The two-hour meeting of the Environment and Public Works Committee was led by Sen. John Barrasso (R-Wyo.), who said last month that his focus in a bid to change the act would be “eliminating a lot of the red tape and the bureaucratic burdens that have been impacting our ability to create jobs,” according to a report in Energy and Environment News.
In his opening remarks, Barrasso declared that the act “is not working today,” adding that “states, counties, wildlife managers, home builders, construction companies, farmers, ranchers and other stakeholders” have made that clear in complaints about how it impedes land management plans, housing development and cattle grazing, particularly in western states, such as Wyoming.
Barrasso’s view is in lockstep with the Trump administration, which wants to cut regulations that impede business, particularly energy cultivation. Last week, the Interior Department under President Trump delayed the start date of protections for the endangered rusty patched bumblebee, which has lost an estimated 90 percent of its population in the past two decades. The department said it is reviewing rules set by the Obama administration only weeks earlier, triggering a lawsuit from a nonprofit conservation group that called the delay and the review illegal.
At least one Republican has vowed to wage an effort to repeal the Endangered Species Act. “It has never been used for the rehabilitation of species,” House Natural Resources Committee Chairman Rob Bishop (R-Utah) said, according to an Associated Press report. “It’s been used to control the land. We’ve missed the entire purpose of the Endangered Species Act. It has been hijacked.”
The Endangered Species Act is a 43-year-old law enacted under the Nixon administration at a time when people were beginning to understand how dramatically chemical use and human development were devastating species. It has since saved the bald eagle, California condor, gray wolves, black-footed ferret, American alligator and Florida manatee from likely extinction.
But members of the hearing said its regulations prevented people from doing business and making a living. In a comment to a former U.S. Fish and Wildlife Service director who testified at the hearing, Sen. James M. Inhofe (R-Okla.), repeated a point made by Barrasso that of more than 1,600 species listed as threatened or endangered since the act’s inception, fewer than 50 have been removed.
That’s about 3 percent of the total, the chairman said. “As a doctor, if I admit 100 patients to the hospital and only three recover enough to be discharged, I would deserve to lose my medical license,” Inhofe said.
There was no discussion on the committee about the stability of species that were listed and recovered as a result of the act, and also no discussion of continued human expansion into the habitats of hundreds of species as their numbers dwindle.
Sen. Thomas R. Carper (D-Del.) tried to make the point with a question to five members of a panel called to testify about the act: Former Wyoming governor David Freudenthal, North Carolina Wildlife Resources Commission Executive Director Gordon Myers, Wisconsin Farm Bureau Federation President James Holte, Defenders of Wildlife chief executive Jamie Rappaport Clark and Association of Zoos and Aquariums chief executive Daniel Ashe.

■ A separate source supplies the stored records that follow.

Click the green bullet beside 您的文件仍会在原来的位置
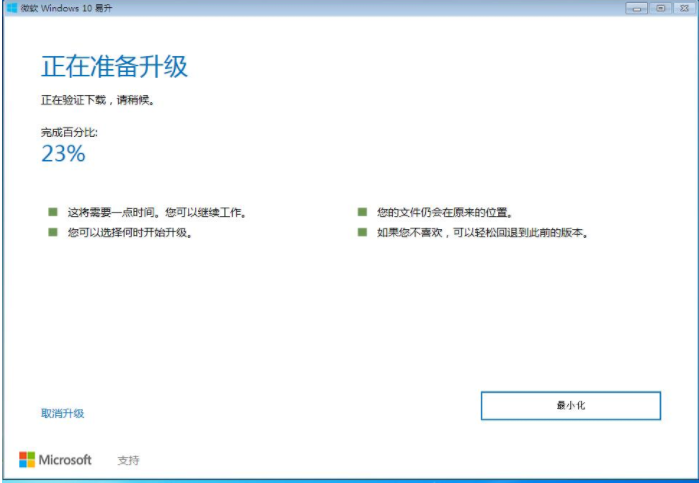Viewport: 699px width, 483px height. [x=362, y=212]
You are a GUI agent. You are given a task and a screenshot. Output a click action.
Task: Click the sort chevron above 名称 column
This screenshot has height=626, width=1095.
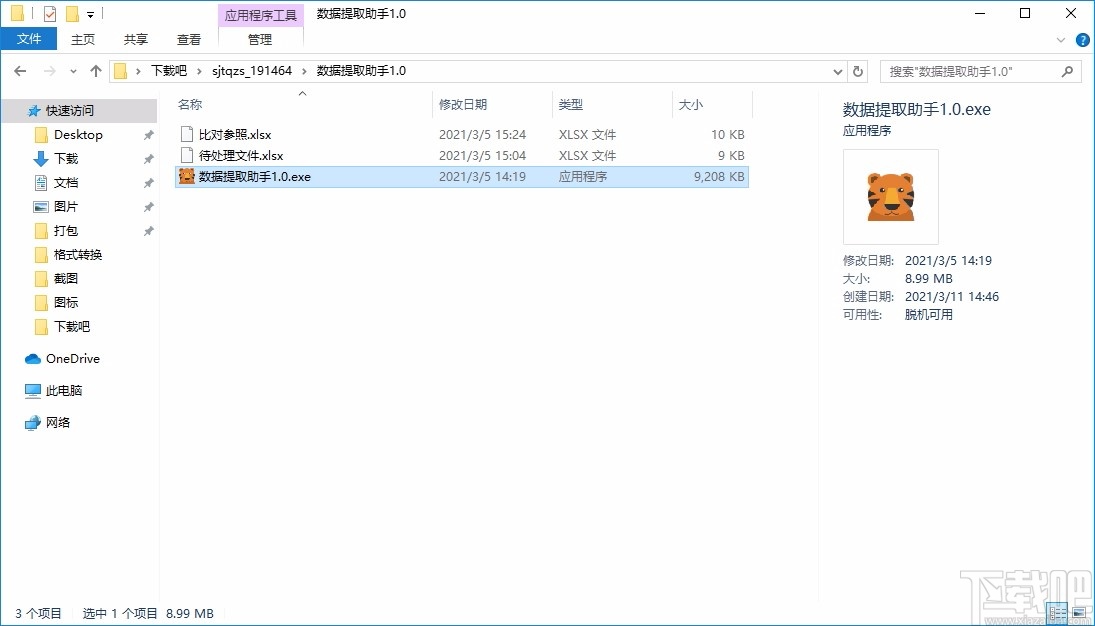click(301, 93)
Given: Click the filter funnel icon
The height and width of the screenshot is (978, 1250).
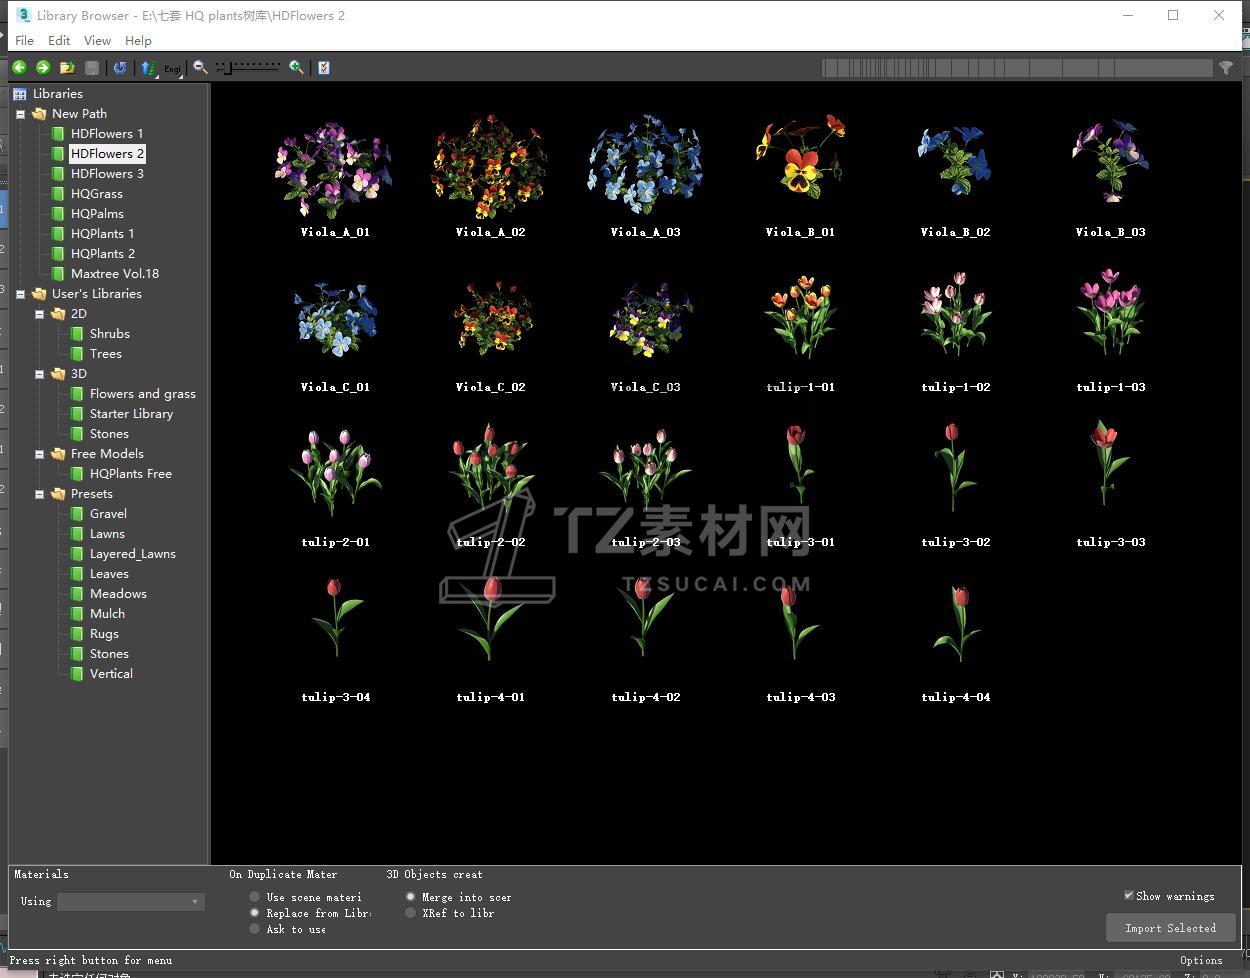Looking at the screenshot, I should tap(1226, 67).
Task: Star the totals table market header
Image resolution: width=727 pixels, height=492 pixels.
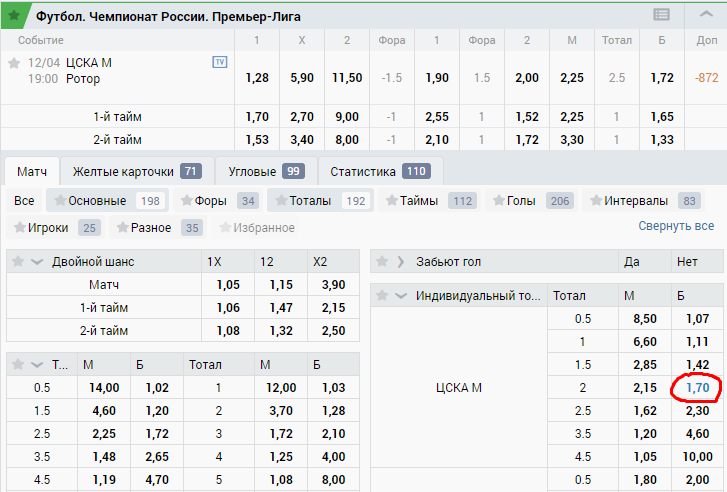Action: point(18,364)
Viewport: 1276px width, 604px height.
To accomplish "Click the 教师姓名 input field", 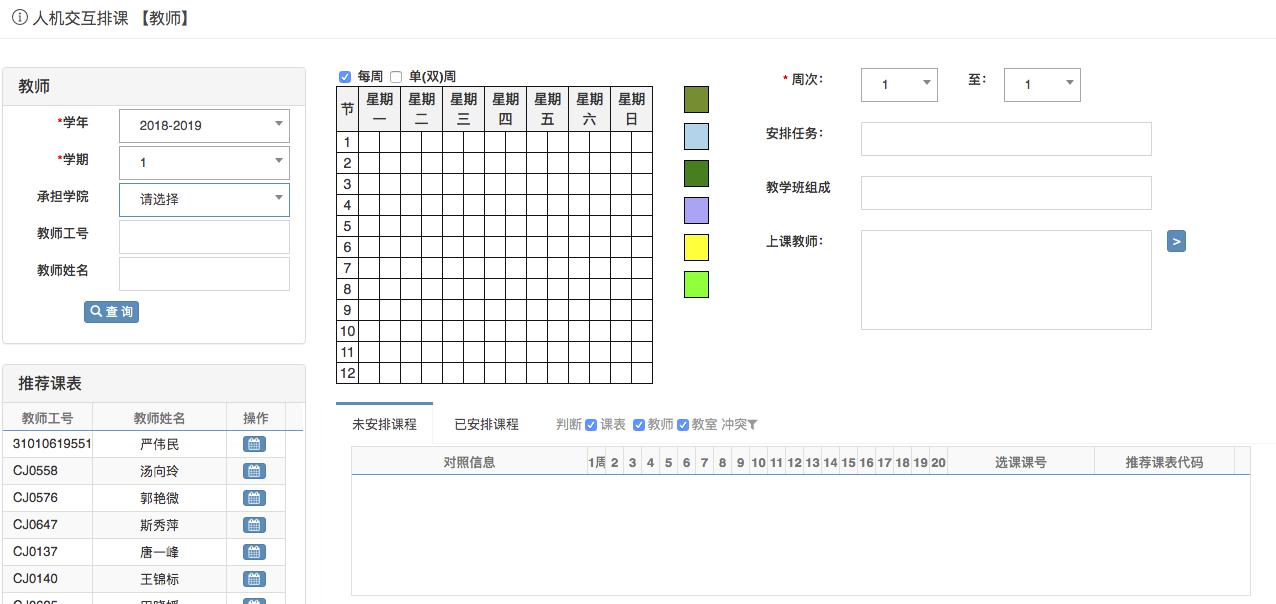I will pyautogui.click(x=203, y=273).
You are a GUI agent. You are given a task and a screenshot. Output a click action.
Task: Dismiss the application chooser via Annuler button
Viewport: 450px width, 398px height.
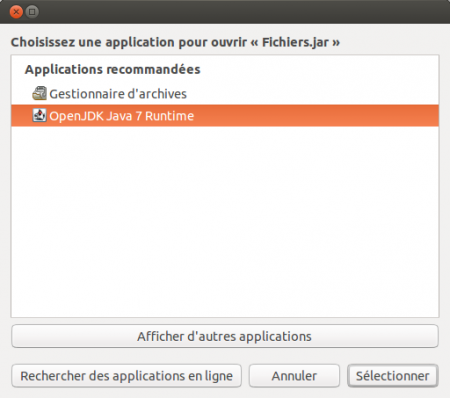tap(294, 376)
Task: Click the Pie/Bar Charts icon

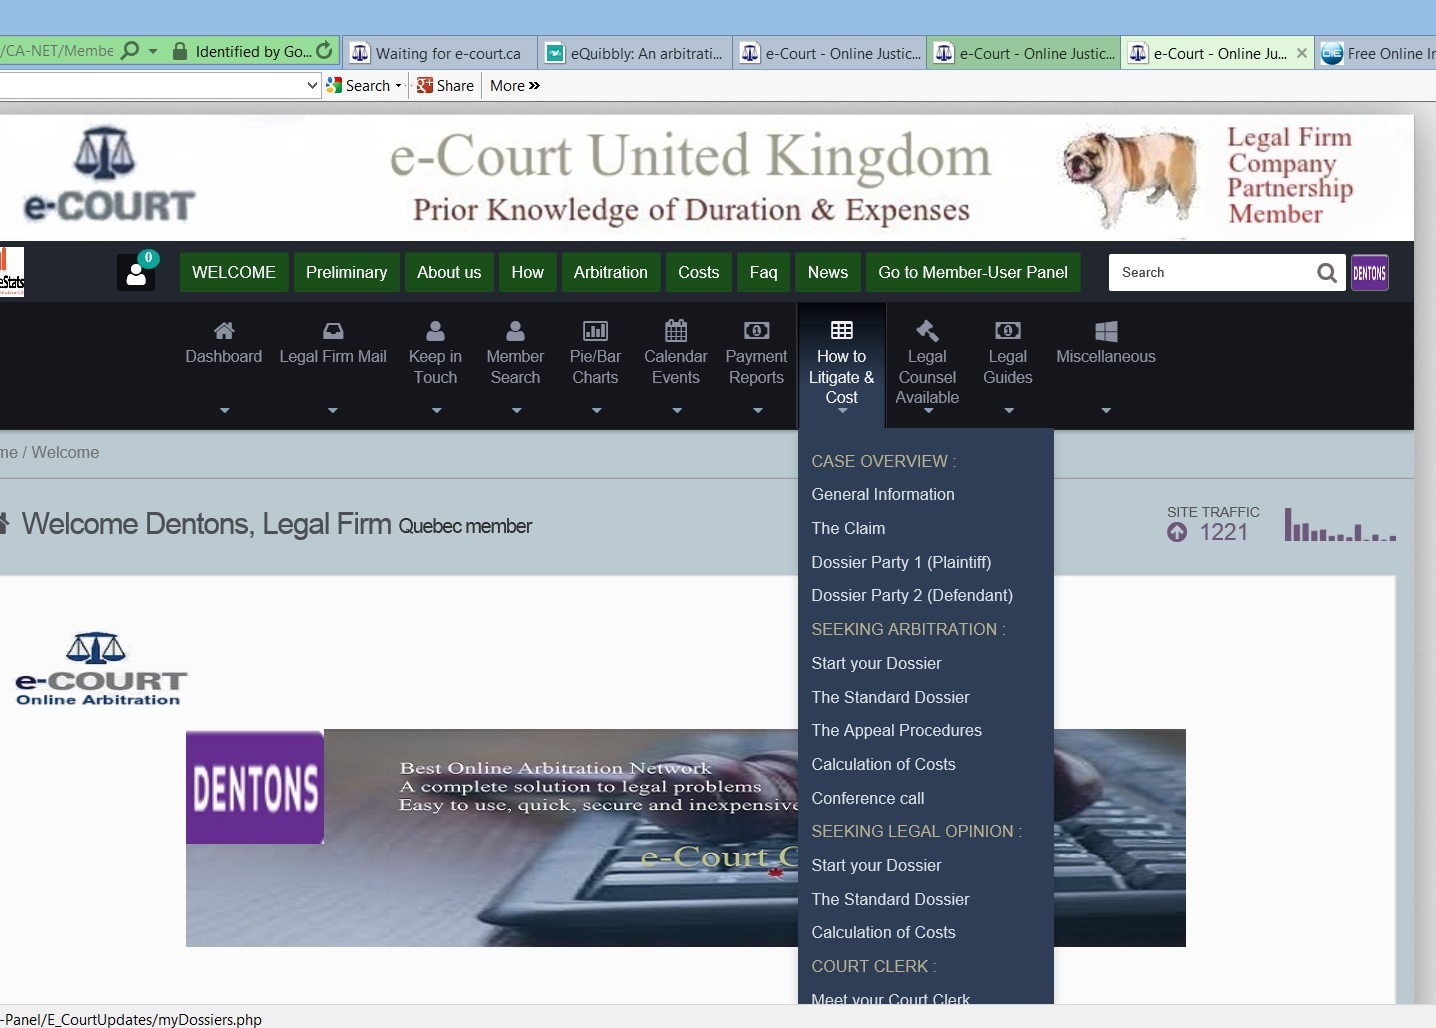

Referring to research published in the journals Science and Conservation Biology that the rate of extinction across species is 1,000 times the rate before human expansion, Carper asked the panelists whether they believed the finding that Earth is on the verge of a sixth mass extinction.
Each panelist who testified the act should be significantly changed — Freudenthal, Myers and Holte — said they weren’t qualified to answer such a question. Rappaport and Ashe, the most recent directors of Fish and Wildlife under presidents who are Democrats, emphatically answered yes.
Amid the din of criticism of the act, Carper asked why it was needed in the first place: Weren’t states that manage their individual animal populations aware that some species were disappearing? Why didn’t they act faster to save them before federal officials brought regulations?
Freudenthal took a stab at a reply. “Only in the last 15 years have state game agencies shifted to species management,” he said. “Now agencies have a much broader mission.”
In the years that states were less engaged, according Freudenthal, the total number of mammals, birds, reptiles and amphibians, among others, have declined by half, Ashe said. He added that the act could use tweaking, but hardly needs an overhaul.
“The Endangered Species Act is the world’s gold standard” for government conservation, Ashe said. “It’s not perfect. It can be better. Your goal is to make it … stronger and better.”